Founded last spring to provide an unbiased view on the war in Iraq and fill the gaps in the media’s coverage, Swarthmore’s War News Radio (WNR) is about to start a new season. The team is prepping for the start of their fall production by moving into a new studio and preparing new recruits.
Following its successful first semester, the program received money from the Lang Center for Civic and Social Responsibility and the President’s Office to continue broadcasting over the summer. Seven students stayed, including founding member Eva Barboni ’07. They were joined by new producer Marty Goldensohn, a veteran journalist known for his work with New York public radio.
“The summer was a huge success.

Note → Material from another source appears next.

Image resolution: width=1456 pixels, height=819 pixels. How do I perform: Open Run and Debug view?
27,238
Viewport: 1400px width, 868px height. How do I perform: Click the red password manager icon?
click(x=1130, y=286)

We did one show a week and produced some great stories: including a piece about Iraqi tourism, a piece about the effectiveness of terrorism, and an interview with an Iraqi artist,” Barboni said in an email.
The program is currently on break for a month, preparing to move into their new space in Lodge 6. Previously the group had taken over a corner of the SCCS media lounge to produce the show. They are also busy training newcomers. The History department’s Marge Murphy created two new classes this semester solely for students participating in WNR, Intro to Radio Broadcasting (Ling 17) and War News Radio (Hist 27).

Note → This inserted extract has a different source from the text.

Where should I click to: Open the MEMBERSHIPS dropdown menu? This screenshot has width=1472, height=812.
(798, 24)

They are also trying to extend the program outside of Swarthmore. There are currently a few “correspondents” at Bard College, and they are hoping to garner some more from other schools. “It will be somewhat more difficult to get people involved outside Swat, but once they are trained in radio production it will function like any other radio show with correspondents,” explained Barboni.

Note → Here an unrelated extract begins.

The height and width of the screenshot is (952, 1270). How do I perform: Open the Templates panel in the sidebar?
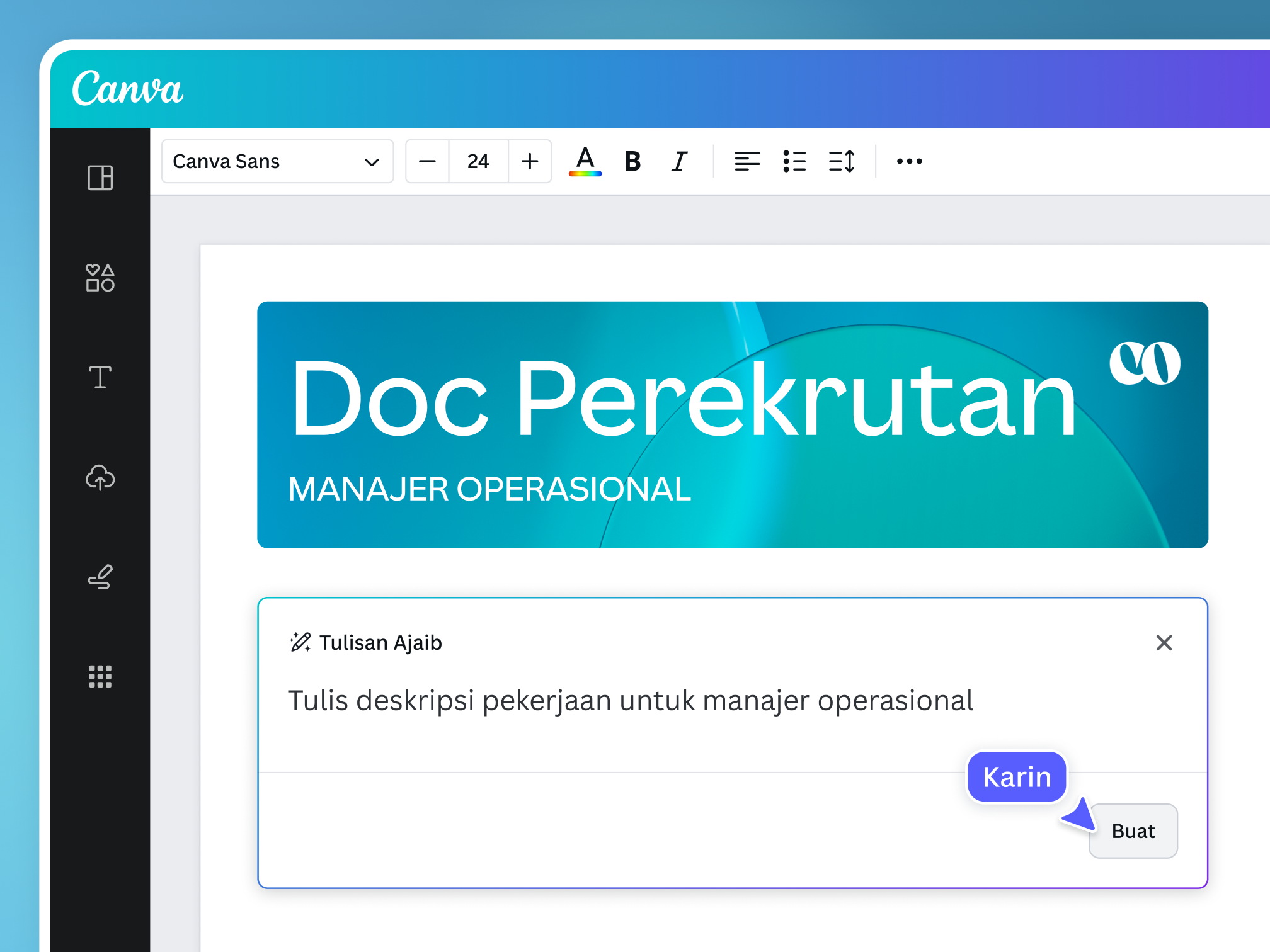(x=100, y=178)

As the number of people working on the program grows, so does the number listening. According to Barboni, by the end of the summer their site had about 100 unique visitors per day. The show is listed in podcast directories, including iTunes, and is linked to by other blogs. They will also be broadcasting on Swarthmore’s WSRN this year, and are hoping to reach other radio stations as well.
Barboni noted that they have had an excellent response to the program: besides being featured in the Philadelphia City Paper last month, “we’ve gotten a lot of emails from listeners across the world, including some in Iraq. The feedback has generally been very positive, but we have also gotten some constructive criticism. Both people in favor of and against the war have praised our objective and in-depth coverage.”